TASK INPUT:

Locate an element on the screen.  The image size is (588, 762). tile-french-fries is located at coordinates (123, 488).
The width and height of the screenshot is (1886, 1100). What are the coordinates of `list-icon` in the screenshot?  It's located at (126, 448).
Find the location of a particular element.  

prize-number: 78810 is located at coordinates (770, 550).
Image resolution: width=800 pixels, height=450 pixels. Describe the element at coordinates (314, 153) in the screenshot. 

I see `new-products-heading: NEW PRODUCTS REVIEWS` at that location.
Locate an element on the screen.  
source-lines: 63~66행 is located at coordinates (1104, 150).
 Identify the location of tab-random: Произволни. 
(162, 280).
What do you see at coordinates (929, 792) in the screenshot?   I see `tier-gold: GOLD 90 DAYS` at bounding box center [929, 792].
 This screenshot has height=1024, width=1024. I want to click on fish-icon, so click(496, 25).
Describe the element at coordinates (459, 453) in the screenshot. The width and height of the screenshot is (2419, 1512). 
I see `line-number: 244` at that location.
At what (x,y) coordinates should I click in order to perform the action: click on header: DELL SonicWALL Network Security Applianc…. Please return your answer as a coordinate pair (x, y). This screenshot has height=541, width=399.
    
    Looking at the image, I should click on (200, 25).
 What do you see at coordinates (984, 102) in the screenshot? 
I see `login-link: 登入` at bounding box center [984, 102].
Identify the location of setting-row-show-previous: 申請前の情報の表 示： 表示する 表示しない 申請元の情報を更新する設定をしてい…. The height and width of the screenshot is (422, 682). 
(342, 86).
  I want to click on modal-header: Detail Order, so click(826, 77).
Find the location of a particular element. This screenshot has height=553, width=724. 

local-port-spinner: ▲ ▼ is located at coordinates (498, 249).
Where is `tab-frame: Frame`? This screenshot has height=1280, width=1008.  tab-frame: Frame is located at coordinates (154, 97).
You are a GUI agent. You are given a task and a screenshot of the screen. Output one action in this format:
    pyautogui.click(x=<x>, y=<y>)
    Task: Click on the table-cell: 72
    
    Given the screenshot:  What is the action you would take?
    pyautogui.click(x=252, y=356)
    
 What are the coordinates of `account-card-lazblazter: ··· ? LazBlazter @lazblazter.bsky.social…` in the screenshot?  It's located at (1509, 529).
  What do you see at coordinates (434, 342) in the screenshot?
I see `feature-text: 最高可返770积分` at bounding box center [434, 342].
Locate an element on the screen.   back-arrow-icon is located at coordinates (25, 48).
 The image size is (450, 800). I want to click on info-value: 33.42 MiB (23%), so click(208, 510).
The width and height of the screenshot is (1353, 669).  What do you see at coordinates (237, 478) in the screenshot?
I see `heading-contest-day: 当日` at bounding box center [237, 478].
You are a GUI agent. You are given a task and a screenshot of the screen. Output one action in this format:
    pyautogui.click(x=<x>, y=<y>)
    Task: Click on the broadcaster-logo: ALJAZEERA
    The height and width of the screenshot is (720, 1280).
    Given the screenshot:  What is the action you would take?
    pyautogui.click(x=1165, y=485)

INSTRUCTIONS FOR THE TASK: Set out the items above as a Markdown table with a "Number" column and a "Text" column. Give each non-blank line its own numbered row, and omit the blank lines.

EXERCISE ANSWER:
| Number | Text |
|---|---|
| 1 | Locate an element on the screen.  The image size is (588, 762). tile-french-fries is located at coordinates (123, 488). |
| 2 | The width and height of the screenshot is (1886, 1100). What are the coordinates of `list-icon` in the screenshot?  It's located at (126, 448). |
| 3 | Find the location of a particular element.   |
| 4 | prize-number: 78810 is located at coordinates (770, 550). |
| 5 | Image resolution: width=800 pixels, height=450 pixels. Describe the element at coordinates (314, 153) in the screenshot.  |
| 6 | I see `new-products-heading: NEW PRODUCTS REVIEWS` at that location. |
| 7 | Locate an element on the screen.   |
| 8 | source-lines: 63~66행 is located at coordinates (1104, 150). |
| 9 |  Identify the location of tab-random: Произволни.  |
| 10 | (162, 280). |
| 11 | What do you see at coordinates (929, 792) in the screenshot?   I see `tier-gold: GOLD 90 DAYS` at bounding box center [929, 792]. |
| 12 |  This screenshot has height=1024, width=1024. I want to click on fish-icon, so click(496, 25). |
| 13 | Describe the element at coordinates (459, 453) in the screenshot. The width and height of the screenshot is (2419, 1512).  |
| 14 | I see `line-number: 244` at that location. |
| 15 | At what (x,y) coordinates should I click in order to perform the action: click on header: DELL SonicWALL Network Security Applianc…. Please return your answer as a coordinate pair (x, y). This screenshot has height=541, width=399. |
| 16 |     Looking at the image, I should click on (200, 25). |
| 17 |  What do you see at coordinates (984, 102) in the screenshot?  |
| 18 | I see `login-link: 登入` at bounding box center [984, 102]. |
| 19 | Identify the location of setting-row-show-previous: 申請前の情報の表 示： 表示する 表示しない 申請元の情報を更新する設定をしてい…. The height and width of the screenshot is (422, 682).  |
| 20 | (342, 86). |
| 21 |   I want to click on modal-header: Detail Order, so click(826, 77). |
| 22 | Find the location of a particular element. This screenshot has height=553, width=724.  |
| 23 | local-port-spinner: ▲ ▼ is located at coordinates (498, 249). |
| 24 | Where is `tab-frame: Frame`? This screenshot has height=1280, width=1008.  tab-frame: Frame is located at coordinates (154, 97). |
| 25 | You are a GUI agent. You are given a task and a screenshot of the screen. Output one action in this format: |
| 26 |     pyautogui.click(x=<x>, y=<y>) |
| 27 |     Task: Click on the table-cell: 72 |
| 28 |     Given the screenshot:  What is the action you would take? |
| 29 |     pyautogui.click(x=252, y=356) |
| 30 |  What are the coordinates of `account-card-lazblazter: ··· ? LazBlazter @lazblazter.bsky.social…` in the screenshot?  It's located at (1509, 529). |
| 31 |   What do you see at coordinates (434, 342) in the screenshot? |
| 32 | I see `feature-text: 最高可返770积分` at bounding box center [434, 342]. |
| 33 | Locate an element on the screen.   back-arrow-icon is located at coordinates (25, 48). |
| 34 |  The image size is (450, 800). I want to click on info-value: 33.42 MiB (23%), so click(208, 510). |
| 35 | The width and height of the screenshot is (1353, 669).  What do you see at coordinates (237, 478) in the screenshot? |
| 36 | I see `heading-contest-day: 当日` at bounding box center [237, 478]. |
| 37 | You are a GUI agent. You are given a task and a screenshot of the screen. Output one action in this format: |
| 38 |     pyautogui.click(x=<x>, y=<y>) |
| 39 |     Task: Click on the broadcaster-logo: ALJAZEERA |
| 40 |     The height and width of the screenshot is (720, 1280). |
| 41 |     Given the screenshot:  What is the action you would take? |
| 42 |     pyautogui.click(x=1165, y=485) |